TEMPO.CO, Jakarta - Wahana Lingkungan Hidup (Walhi), Greenpeace Indonesia, dan sejumlah lembaga swadaya masyarakat ternama tidak diundang untuk mengisi booth pameran di Festival Iklim yang digelar Kementerian Lingkungan Hidup dan Kehutanan, 1-4 Februari 2016.
"Kami tidak diberikan fasilitas booth dalam acara tersebut, hanya diundang sebagai pembicara di acara seminar saja," kata Khalisah Khalid, aktivis Walhi, Selasa, 2 Februari 2016.
Greenpeace Indonesia juga tidak diundang untuk memamerkan aktivitasnya di Festival Iklim yang berlangsung di Jakarta Convention Center, Senayan, Jakarta.
Tak hanya itu, undangan untuk Greenpeace sebagai pembicara seminar belakangan dibatalkan tanpa alasan yang jelas. "Mungkin kami dianggap terlalu kritis," kata Muhammad Teguh Surya, Juru Kampanye Hutan, Greenpeace.
Direktorat Jenderal Pengendali Perubahan Iklim, Kementerian Lingkungan Hidup dan Kehutanan, Nur Masripatin membantah pihaknya menolak kehadiran Greenpeace dan Walhi. "KLHK tidak mem-black list siapa-siapa," katanya.
Dirjen Pengendali Perubahan Iklim, KLHK, memang menjadi pelaksana Festival Iklim yang bertema 'Di Bawah 2 Derajat, untuk Kesejahteraan Rakyat dan Generasi Mendatang’. Hajatan ini berisi pameran, seminar, diskusi interaktif, dan aneka lomba bagi generasi muda.

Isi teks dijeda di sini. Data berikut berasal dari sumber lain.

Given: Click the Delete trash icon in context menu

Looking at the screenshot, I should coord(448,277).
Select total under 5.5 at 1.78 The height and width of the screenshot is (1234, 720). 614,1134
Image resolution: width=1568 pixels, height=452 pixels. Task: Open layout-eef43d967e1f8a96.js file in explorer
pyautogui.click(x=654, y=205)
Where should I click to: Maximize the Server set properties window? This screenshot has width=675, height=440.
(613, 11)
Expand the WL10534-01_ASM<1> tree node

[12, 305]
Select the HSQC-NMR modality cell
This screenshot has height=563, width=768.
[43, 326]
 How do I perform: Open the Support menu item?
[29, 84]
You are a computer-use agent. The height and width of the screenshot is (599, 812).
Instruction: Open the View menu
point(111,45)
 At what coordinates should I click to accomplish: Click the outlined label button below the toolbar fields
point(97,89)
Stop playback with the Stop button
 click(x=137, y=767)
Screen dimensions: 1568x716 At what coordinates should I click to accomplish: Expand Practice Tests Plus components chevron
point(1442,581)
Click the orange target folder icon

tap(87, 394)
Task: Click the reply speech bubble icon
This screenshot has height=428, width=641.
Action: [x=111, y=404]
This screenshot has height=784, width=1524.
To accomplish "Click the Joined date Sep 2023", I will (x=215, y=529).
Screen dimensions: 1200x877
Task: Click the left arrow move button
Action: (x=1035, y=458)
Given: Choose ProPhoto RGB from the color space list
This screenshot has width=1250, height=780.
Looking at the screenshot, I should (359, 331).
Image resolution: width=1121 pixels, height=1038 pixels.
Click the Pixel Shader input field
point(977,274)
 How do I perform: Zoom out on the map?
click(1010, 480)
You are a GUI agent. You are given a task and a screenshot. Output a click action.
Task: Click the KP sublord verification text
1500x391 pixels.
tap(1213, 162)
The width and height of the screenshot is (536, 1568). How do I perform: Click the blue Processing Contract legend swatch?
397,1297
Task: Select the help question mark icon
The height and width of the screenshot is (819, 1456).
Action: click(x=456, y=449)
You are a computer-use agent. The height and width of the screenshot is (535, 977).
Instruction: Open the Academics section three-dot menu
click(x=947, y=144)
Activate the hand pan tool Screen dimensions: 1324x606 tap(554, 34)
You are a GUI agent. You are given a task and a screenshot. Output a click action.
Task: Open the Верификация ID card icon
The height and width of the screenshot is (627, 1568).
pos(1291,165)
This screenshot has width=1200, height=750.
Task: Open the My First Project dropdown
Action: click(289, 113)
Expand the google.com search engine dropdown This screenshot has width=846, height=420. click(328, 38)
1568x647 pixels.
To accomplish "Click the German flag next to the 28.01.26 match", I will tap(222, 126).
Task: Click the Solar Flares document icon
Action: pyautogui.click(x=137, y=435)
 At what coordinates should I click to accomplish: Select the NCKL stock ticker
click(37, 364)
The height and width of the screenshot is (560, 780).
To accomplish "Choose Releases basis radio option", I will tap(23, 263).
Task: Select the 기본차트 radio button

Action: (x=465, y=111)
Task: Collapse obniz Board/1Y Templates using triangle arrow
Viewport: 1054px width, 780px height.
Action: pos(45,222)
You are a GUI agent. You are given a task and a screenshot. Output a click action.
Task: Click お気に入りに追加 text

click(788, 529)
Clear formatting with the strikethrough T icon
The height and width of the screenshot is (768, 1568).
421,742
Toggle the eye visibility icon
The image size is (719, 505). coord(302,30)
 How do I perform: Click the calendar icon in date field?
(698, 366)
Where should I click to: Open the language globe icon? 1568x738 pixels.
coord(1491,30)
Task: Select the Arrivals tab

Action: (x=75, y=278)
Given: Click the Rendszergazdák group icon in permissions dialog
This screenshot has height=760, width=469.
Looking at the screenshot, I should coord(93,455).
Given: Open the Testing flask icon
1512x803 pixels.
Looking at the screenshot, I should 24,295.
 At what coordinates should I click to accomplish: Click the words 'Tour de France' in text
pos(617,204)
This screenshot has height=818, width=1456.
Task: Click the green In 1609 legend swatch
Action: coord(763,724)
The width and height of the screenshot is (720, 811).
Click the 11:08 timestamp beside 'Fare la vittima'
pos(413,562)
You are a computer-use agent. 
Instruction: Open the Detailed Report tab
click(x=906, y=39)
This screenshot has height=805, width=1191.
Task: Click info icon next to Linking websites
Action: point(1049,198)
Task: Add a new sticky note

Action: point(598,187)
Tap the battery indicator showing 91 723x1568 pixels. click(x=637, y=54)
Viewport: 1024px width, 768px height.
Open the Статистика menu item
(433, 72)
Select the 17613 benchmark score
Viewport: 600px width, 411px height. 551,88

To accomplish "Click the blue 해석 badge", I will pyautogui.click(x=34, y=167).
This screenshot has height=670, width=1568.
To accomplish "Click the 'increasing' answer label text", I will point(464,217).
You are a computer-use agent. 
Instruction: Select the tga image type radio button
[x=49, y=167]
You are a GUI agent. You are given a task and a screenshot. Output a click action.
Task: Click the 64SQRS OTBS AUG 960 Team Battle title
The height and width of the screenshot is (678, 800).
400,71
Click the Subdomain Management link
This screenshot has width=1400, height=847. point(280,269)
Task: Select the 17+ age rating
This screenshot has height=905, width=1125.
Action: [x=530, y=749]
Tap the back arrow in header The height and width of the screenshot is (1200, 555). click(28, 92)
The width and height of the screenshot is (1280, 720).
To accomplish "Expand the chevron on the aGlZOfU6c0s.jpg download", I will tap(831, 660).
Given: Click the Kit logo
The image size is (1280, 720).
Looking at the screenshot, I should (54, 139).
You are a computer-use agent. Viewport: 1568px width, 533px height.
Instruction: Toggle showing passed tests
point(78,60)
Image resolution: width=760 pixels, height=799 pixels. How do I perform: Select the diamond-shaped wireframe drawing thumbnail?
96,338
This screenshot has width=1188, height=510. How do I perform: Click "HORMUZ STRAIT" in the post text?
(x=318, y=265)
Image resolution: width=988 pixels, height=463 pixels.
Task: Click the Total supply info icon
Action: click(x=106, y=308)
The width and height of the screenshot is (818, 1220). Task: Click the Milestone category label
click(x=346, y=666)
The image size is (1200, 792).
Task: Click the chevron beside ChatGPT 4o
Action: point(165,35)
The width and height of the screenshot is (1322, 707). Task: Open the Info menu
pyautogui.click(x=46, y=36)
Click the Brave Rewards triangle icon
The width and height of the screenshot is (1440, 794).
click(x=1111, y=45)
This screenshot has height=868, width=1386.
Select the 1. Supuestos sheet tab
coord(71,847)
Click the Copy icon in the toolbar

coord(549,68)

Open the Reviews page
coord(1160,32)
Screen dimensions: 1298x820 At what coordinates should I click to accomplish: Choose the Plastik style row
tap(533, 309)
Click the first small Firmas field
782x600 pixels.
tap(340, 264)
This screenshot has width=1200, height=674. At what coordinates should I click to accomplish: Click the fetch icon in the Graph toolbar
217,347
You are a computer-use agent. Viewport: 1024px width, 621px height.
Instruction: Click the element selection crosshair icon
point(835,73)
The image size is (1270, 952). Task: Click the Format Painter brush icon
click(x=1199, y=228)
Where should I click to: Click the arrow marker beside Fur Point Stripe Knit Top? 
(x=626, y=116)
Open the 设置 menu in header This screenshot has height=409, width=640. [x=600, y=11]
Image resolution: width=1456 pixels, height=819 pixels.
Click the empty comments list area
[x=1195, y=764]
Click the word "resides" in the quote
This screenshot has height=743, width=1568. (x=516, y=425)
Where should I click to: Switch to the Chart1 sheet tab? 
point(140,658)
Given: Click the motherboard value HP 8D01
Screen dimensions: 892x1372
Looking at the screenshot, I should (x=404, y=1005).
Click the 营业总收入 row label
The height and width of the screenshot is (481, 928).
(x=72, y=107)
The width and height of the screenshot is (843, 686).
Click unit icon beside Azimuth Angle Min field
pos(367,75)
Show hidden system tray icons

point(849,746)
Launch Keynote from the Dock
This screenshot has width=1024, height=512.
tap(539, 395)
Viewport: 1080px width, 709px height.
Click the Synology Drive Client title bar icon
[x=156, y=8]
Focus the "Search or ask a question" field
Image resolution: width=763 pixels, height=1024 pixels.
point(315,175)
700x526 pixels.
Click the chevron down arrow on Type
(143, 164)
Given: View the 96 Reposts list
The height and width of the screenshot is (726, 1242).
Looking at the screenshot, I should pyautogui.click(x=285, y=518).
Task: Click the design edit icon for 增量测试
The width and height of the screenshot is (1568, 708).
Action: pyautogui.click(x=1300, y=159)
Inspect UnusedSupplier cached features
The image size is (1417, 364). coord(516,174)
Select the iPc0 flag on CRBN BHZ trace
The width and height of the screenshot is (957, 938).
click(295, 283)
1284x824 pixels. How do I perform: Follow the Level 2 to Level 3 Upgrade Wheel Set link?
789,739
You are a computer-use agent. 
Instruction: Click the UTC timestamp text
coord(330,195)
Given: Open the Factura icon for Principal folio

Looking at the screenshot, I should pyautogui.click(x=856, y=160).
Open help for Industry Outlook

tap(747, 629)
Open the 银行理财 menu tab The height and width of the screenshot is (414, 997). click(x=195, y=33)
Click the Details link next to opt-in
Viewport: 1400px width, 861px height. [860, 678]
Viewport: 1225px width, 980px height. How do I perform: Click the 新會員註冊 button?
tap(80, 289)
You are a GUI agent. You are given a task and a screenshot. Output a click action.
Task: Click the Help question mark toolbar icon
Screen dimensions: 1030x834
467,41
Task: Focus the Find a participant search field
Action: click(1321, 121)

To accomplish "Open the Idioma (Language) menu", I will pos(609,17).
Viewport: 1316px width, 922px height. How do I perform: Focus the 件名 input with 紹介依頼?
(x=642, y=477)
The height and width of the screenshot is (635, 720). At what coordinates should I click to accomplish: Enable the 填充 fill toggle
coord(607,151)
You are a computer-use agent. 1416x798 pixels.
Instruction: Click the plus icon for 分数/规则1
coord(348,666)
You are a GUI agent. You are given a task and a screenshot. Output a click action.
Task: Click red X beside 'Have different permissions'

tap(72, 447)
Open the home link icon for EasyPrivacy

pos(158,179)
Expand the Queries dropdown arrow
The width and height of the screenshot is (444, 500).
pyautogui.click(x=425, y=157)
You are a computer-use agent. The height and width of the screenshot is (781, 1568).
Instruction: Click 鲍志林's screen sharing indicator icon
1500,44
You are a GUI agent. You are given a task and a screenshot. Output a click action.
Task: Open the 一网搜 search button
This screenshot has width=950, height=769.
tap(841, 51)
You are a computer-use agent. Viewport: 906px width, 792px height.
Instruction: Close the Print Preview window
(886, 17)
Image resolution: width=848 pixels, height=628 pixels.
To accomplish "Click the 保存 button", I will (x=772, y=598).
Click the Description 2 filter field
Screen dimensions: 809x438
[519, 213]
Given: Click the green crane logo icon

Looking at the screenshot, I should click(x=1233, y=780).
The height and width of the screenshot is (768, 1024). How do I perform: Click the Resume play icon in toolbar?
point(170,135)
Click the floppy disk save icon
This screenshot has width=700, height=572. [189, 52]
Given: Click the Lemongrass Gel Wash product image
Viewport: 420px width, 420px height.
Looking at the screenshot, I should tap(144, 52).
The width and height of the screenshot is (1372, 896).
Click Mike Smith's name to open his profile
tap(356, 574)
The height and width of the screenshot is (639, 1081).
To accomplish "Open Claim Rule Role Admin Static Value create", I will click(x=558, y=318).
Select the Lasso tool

Acara ini dibuka Menteri Koordinator Perekonomian Darmin Nasution, yang dihadiri Menteri Lingkungan Hidup Siti Nurbaya dan Stig Traavik, Duta Besar Kerajaan Norwegia untuk Indonesia, dan pimpinan UNDP Indonesia.
Festival yang menghabiskan dana miliaran rupiah ini mengundang kementerian, lembaga, perguruan tinggi, dunia usaha, dan lembaga swadaya masyarakat. Dana itu berasal dari proyek REDD bantuan Kerajaan Norwegia.
Peserta pameran tidak dipungut biaya sewa booth. Padahal biasanya sewa booth di JHCC harganya jutaan rupiah per meter persegi. "Baru dua minggu lalu kami diminta mengisi festival ini secara gratis," kata pengelola booth dari Center for International Forestry Research (CIFOR) dan World Resources Institute (WRI).
Ada 70 booth dalam acara ini. Sayangnya, tak ada booth yang diisi oleh Walhi, Aliansi Masyarakat Adat Nusantara (AMAN), Warsi, Perkumpulan Pikul, Solidaritas Perempuan, Forest Watch Indonesia, IESR, dan lembaga swadaya masyarakat lain yang selama ini vokal dan peduli menyuarakan isu perubahan iklim.
Malahan terdapat dua booth untuk Asosiasi Pengusaha Hutan Indonesia. Tempo yang berkunjung menyaksikan booth itu didominasi materi dari perusahaan grup Asia Pulp and Paper (APP)/Sinar Mas milik taipan Eka Tjipta Wijaya dan grup APRIL milik taipan Sukanto Tanoto.
Kabarnya, satu hari menjelang pembukaan Festival Iklim, logo kedua perusahaan itu muncul. Setelah diprotes salah seorang petinggi Kementerian Lingkungan Hidup dan Kehutanan, akhirnya diturunkan dan diganti dengan banner Asosiasi Pengusaha Hutan Indonesia.
Petinggi itu marah karena gugatan Kementerian Lingkungan Hidup dan Kehutanan terhadap PT Bumi Mekar Hijau dalam kasus pembakaran di lahan konsesinya di Kabupaten Ogan Komering Ilir, Sumatera Selatan, dikalahkan Pengadilan Negeri Palembang. PT Bumi Hijau Mekar adalah pemasok bahan baku pulp bagi grup perusahaan Sinarmas.
Kepala Biro Humas Kementerian Lingkungan Hidup dan Kehutanan Novrizal Tahar mengatakan pihaknya mengundang semua pemangku kepentingan, yakni pemerintah, masyarakat sipil, korporasi, akademisi, dan lainnya, termasuk Asosiasi Pengusaha Hutan Indonesia (APHI).
Menurut Novrizal, keberadaan APHI penting karena memiliki kontribusi langsung terhadap perubahan iklim dan tata guna lahan. "Kontribusi emisi dari deforestasi dan perubahan tata guna lahan sangat besar," katanya.
Khalisah Khalid menyayangkan tampilnya APHI (termasuk perusahaan APP dan APRIL) di Festival Iklim. Menurut dia, Festival Iklim 2016 ini mengulang tragedi Paviliun Indonesia pada saat COP 21 di Paris, 30 November sampai dengan 11 Desember 2015.
"Paviliun Indonesia justru didominasi korporasi pelaku pembakaran hutan dan lahan. Ini artinya, pemerintah memfasilitasi green washing," katanya. Green washing adalah pencitraan dengan menonjolkan upaya konservasi agar tuduhan kejahatan lingkungan pada perusahaan tersebut tidak muncul.
Pemerintah seharusnya memberikan kesempatan besar kepada civil society untuk tampil. Pemerintah, kata Khalisah, harus memfasilitasi inisiatif-inisiatif masyarakat di akar rumput untuk melakukan upaya mitigasi dan adaptasi perubahan iklim. "Karena mereka paling miskin, tak punya dana, dan paling rentan terkena dampak negatif perubahan iklim," katanya.